Nach diesen Elogen meldeten sich allerdings auch weit weniger begeisterte Stimmen. So erschien im Figaro am 8. Dezember eine weitere Rezension, diesmal von Francis Chevassu (1862–1918), der Swann als eine kaum verhüllte Autobiographie liest: »Das Fehlen einer Handlung und das kapriziöse Wesen der Komposition zeigen darüber hinaus, dass es Marcel Prousts geringster Wunsch war, sich auf das zu beschränken, was für gewöhnlich die Betrachtung des Lebens genannt wird. Man wird wohl eher zu dem Schluss kommen, dass das, was er schreiben wollte, eine angenehme und bilderreiche Autobiographie war, aber in einem ungewöhnlichen Format.« Die von Duclaux so überschwenglich gelobte Kindheitsdarstellung sieht Chevassu in einem anderen Licht: »In Marcel Prousts Buch bleiben seine Erinnerungen in einem unberührten Zustand und sind klar umrissen; und doch ist ihnen das Empfinden des erwachsenen Mannes, der sie wachruft, unweigerlich aufgeprägt; dieses Empfinden führt zu keiner Veränderung; es setzt sie lediglich fort in einer träumerischen Stimmung oder illustriert sie mit einem zarten, feinsinnigen Humor; im Gegensatz zum üblichen Vorgehen ist es hier die Gegenwart, die der Vergangenheit ihre Ausstrahlung verleiht.«

Auch Le Temps schob am 10. Dezember eine zweite Kritik nach, diesmal von dem anerkannten und einflussreichen Literaturkritiker Paul Souday (1868–1929). Trotz des scharfen Tones dieser Kritik (»Enthält durchaus glänzende Partien, aus denen der Autor ein recht hübsches Büchlein hätte machen können«) war Proust erfreut über die Publizität, die sie ihm verschaffte, jedoch indigniert über den Vorwurf, schlechtes Französisch zu schreiben. Soudays Mängelrügen bezogen sich jedoch fast ausschließlich auf Fehler, die jedermann mühelos als Satz- oder Druckfehler erkennen könnte, so er denn wollte. Aus heutiger Sicht etwas befremdlich nimmt sich eine Bemerkung gegen Ende von Soudays Besprechung aus: »Den nächsten Band erwarten wir mit Wohlwollen und in der Hoffnung, etwas mehr Ordnung und Strenge zu finden und einen etwas ausgefeilteren Stil.« Wie ausgefeilt denn noch? Der emimente britische Literaturwissenschaftler Leighton Hodson bemerkt dazu, wie auch zu den Rufen nach mehr Ordnung und Strenge, die allerdings auch schon bei anderen Kritikern zu hören waren: »Veränderungen im geistigen und künstlerischen Klima erklären zum Teil, was heutige Leser wahrzunehmen vermögen. Die Erklärung besteht zum Teil darin, dass Prousts Genie von 1896 an [dem Erscheinen von Les Plaisirs et les Jours] dem künstlerischen Verständnis seiner Leser weit vorauseilte« (Hodson, Heritage, S. 36).
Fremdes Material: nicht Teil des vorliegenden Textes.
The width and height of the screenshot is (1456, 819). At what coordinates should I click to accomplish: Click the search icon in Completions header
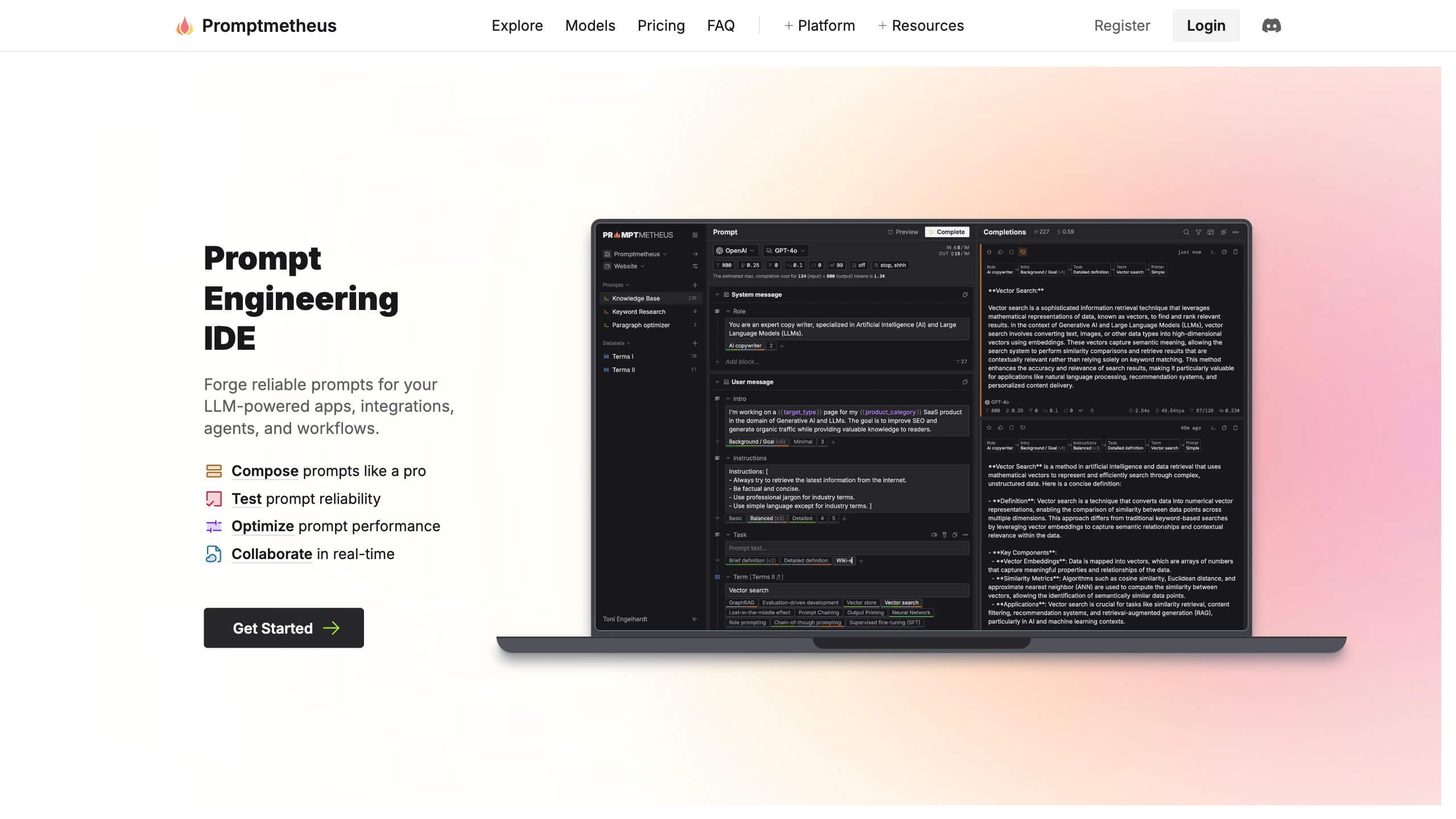(1186, 232)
Übrigens antwortete Proust Souday am nächsten Tag mit einem spöttischen Brief, in dem er genüsslich auf eine falsche Zuschreibung und obendrein falsche Deutung eines lateinischen Zitats hinwies, das Souday in seiner Kritik verwendet hatte: unter Aufnahme von Soudays Empfehlung, einen pensionierten Akademiker einzustellen, der seine Grammatik kontrolliert, empfiehlt Proust Souday (»ich hoffe, Sie nehmen mir diese kleine Bosheit nicht übel«), jemanden einzustellen, der seine lateinischen Zitate überprüft: »Er würde nicht versäumen, Sie darauf hinzuweisen, dass Materiam superabat opus nicht von Horaz stammt, sondern von Ovid, und zudem nicht als Rüge, sondern als Lob verwendet wurde« (Corr. XII, S. 380–383). Die kleine Gemeinheit wurde nicht verziehen, wie man sieben Jahre später in Soudays Rezension von Guermantes I nachlesen kann (s. unten).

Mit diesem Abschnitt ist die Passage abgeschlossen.